CHICAGO — The nation’s epidemic of addiction to painkillers and heroin is fueling runaway demand for a once-obscure form of housing known as ‘‘sober homes,’’ where recovering addicts live together in a supervised, substance-free setting to ease their transition back to independence.
The facilities are rarely run by credentialed professionals and are only lightly regulated — a situation that has prompted at least five states to pass or consider legislation to impose rules on how they operate. Some homes have been accused of tolerating drug use and participating in insurance fraud.
‘‘The ones that are good are fantastic,’’ said Pam Rodriguez, chief executive of Treatment Alternatives for Safe Communities, an Illinois nonprofit working to reduce prison time for nonviolent drug offenders. But the rapidly expanding field also includes ‘‘people exploiting the vulnerability of the population and their desperation to find a safe place to live,’’ she said.
Sober homes are based on an idea that has been around since at least the 1970s, when many communities had halfway houses — group homes reserved for the most desperate alcoholics with nowhere else to turn.
These new houses cater increasingly to people who have become addicted to opiates. In recent years, the epidemic has touched more families who can afford to pay for care.

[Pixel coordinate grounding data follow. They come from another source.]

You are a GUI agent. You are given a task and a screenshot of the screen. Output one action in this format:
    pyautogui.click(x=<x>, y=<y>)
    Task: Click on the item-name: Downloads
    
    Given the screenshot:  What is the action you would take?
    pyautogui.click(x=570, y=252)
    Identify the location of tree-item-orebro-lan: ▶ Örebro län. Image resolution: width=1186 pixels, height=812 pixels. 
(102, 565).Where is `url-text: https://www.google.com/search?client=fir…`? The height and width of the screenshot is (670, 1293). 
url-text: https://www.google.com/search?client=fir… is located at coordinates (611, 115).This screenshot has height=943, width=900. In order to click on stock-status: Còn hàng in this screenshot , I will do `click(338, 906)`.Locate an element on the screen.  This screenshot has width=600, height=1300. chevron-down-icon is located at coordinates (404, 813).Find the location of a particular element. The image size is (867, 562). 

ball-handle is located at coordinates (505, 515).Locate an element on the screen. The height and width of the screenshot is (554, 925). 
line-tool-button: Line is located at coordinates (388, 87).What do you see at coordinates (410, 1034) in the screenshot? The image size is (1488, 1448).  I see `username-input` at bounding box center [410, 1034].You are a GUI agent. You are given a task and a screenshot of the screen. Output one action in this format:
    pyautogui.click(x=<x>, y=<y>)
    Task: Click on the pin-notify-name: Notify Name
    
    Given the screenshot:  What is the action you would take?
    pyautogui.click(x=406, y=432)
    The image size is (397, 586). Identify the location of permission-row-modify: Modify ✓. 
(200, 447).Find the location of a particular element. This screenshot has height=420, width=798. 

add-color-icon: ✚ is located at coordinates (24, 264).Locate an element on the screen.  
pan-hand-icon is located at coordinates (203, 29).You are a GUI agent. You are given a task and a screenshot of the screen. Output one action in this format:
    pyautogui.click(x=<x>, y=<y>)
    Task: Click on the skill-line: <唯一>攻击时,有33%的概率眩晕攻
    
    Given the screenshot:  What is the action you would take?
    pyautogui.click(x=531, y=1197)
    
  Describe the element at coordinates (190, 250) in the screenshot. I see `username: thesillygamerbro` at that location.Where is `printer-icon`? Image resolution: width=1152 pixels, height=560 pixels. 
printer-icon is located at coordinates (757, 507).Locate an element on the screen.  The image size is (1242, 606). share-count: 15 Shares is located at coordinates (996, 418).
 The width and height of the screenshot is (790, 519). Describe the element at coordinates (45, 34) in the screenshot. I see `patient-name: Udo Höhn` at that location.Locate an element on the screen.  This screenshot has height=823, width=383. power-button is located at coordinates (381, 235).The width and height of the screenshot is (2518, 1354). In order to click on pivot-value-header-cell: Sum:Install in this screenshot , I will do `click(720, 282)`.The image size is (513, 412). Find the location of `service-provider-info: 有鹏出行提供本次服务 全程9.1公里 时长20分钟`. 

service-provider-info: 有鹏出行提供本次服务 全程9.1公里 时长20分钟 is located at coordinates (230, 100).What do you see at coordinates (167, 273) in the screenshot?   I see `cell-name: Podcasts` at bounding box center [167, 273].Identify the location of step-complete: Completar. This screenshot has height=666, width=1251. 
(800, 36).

The facilities range from former single-family houses in residential neighborhoods to apartment complexes. The residents include people recently released from prison or residential treatment and others who see a counselor regularly or get no treatment. They must observe rules and curfews and participate in 12-step meetings.
The homes are often run by former drug users who have remained clean after rehabilitation, rather than by doctors or therapists. Residents typically pay rent ranging from $75 to $150 per week.
There is no nationwide estimate on the number of sober homes, but experts say the growth is apparent.
For instance, Prescott, Ariz., a city of 40,000, has 169 homes. That’s one home for every 237 people, with more on the way.
‘‘We have houses opening up two or three a week here,’’ said Mary Beth Hrin, who supports a bill to allow cities to regulate the homes.
One large network of homes, Oxford House, now has almost 2,000 houses in about 500 cities, up 20 percent in the last three years.
Families are seeking guidance in choosing a home and pressing for accountability for the money they spend there.
Some of the laws under consideration would require sober homes to be inspected, certified, and subject to ethical codes and consumer protections.
After a scam involving insurance claims for sober home residents, the Florida Legislature last year adopted a law effectively requiring certification of homes that receive patients from licensed rehab centers.
Massachusetts recently set up a voluntary certification process, and bills are pending before lawmakers in Maryland and Arizona. Some proposals would require owners to undergo background checks, to refund money in some circumstances, and to make inspection reports available to consumers. In New Jersey, a law requires sober homes to notify a relative when a resident is evicted, unless the resident chooses to keep the matter private.
For now, most homes have little to no governmental oversight.
‘‘In most states, there is not a regulatory body because recovery residences aren’t considered treatment,’’ said Amy Mericle, a scientist at Alcohol Research Group, a California nonprofit that studies alcohol and drug addiction.
The best homes can increase abstinence and lower incarceration rates, according to the little research available.
‘‘It instilled back in me the plain and simple things — common sense, staying away from things that would get me back into the streets,’’ said James McDaniel, a recovering addict who moved into a Chicago sober home in 2010.